Thursday, March 24, 2011

I Demand an Apology

Well, okay, so that's not exactly how Paul put it.

Do you remember the story in Acts 16? Paul and Silas were preaching in Philippi. Paul cast the demon out of the fortune-telling girl, and her masters were majorly hacked off. So they went to the government, told lies about Paul's preaching (that he was teaching people to be subversive and to disobey the laws of the land), and had Paul thrown into prison. In the midst of the Christians' prayers and hymn-singing during the night, God sent an earthquake and opened the doors of the prison. The jailer was about to kill himself before his boss found out about the escaped prisoners and executed the poor jailer. But the prisoners were still there. They didn't save themselves when given an opportunity: they sacrificed their freedom for the sake of the jailer's life. That kind of love caught the jailer's attention. He heard their preaching, took them to his home, treated their wounds, and he and his whole household were baptized.

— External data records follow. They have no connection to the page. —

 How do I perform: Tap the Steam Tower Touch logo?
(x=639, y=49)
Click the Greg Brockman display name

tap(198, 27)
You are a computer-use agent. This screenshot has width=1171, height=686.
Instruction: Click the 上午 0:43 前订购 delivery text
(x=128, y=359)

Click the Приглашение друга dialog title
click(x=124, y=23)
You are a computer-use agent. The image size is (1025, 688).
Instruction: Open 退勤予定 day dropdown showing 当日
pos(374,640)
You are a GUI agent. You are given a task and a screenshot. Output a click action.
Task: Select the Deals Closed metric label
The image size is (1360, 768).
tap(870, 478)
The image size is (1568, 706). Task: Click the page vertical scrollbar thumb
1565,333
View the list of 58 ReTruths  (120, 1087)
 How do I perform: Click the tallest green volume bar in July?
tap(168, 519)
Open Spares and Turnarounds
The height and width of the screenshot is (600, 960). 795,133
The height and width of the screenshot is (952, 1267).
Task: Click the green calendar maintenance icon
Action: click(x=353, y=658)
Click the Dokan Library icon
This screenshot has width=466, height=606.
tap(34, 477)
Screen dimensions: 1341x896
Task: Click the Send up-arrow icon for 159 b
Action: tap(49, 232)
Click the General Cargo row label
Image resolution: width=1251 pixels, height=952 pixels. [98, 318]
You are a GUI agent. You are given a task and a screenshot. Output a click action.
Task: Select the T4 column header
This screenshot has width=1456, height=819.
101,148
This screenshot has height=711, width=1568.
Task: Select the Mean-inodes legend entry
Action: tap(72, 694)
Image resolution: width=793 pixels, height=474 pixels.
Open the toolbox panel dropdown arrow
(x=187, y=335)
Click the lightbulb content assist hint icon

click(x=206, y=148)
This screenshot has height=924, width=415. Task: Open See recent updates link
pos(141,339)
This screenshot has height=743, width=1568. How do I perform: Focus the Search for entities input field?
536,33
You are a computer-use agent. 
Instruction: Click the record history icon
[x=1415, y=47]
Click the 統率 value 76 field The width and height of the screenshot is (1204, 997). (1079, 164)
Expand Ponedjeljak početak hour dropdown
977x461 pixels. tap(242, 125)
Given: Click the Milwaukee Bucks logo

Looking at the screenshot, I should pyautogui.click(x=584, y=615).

Okay, so the next morning the magistrates sent a message to the jailer to let these dudes go. The jailer told Paul and Silas they could be on their way.

"No."

What do you mean, "NO"????

They hadn't given Paul a trial. They beat him, uncondemned. They'd thrown him into prison for no reason. And now they wanted to shoo him out on the hush-hush. Paul said the government-guys were just going to have to come to the jail themselves and let him out -- they weren't going to get by with doing this in secret.

Was this snottiness? Was this revenge? Was this making them grovel and own up to their mistake?

I guess I'd never really thought it through before, but, yeah, that's kind of what I thought. But Pastor recently discussed a different (and more evangelical) reason for Paul's refusal to disappear quietly.

The public charge was that Paul preached against the government. The charge was that his preaching disrupted society. The charge was that his preaching was dangerous. But that's not true. As Jesus told Pilate at His trial, "My kingdom is not of this world." Christianity is no threat to the civil authorities. Paul wasn't wanting a personal apology. He wanted the authorities to publicly declare that Paul's teaching was not about insurrection or civil disobedience. And that was for the sake of the Gospel, not for the sake of mere human reputation. It was the honor of God --not self-defense-- that prompted Paul to wait for the magistrates themselves to come let him out of jail.

1 comment:

  1. Oh, I think there might even have been a bit more at work. That he didn't leave even when asked, but took his time visiting with the saints in Philippi. I think he was sending a message to those magistrates: you mess with my people here and I just might have to inform on you. A form of blessed blackmail, if you will, to preserve the Church in some bit of earthly safety - at least for a while.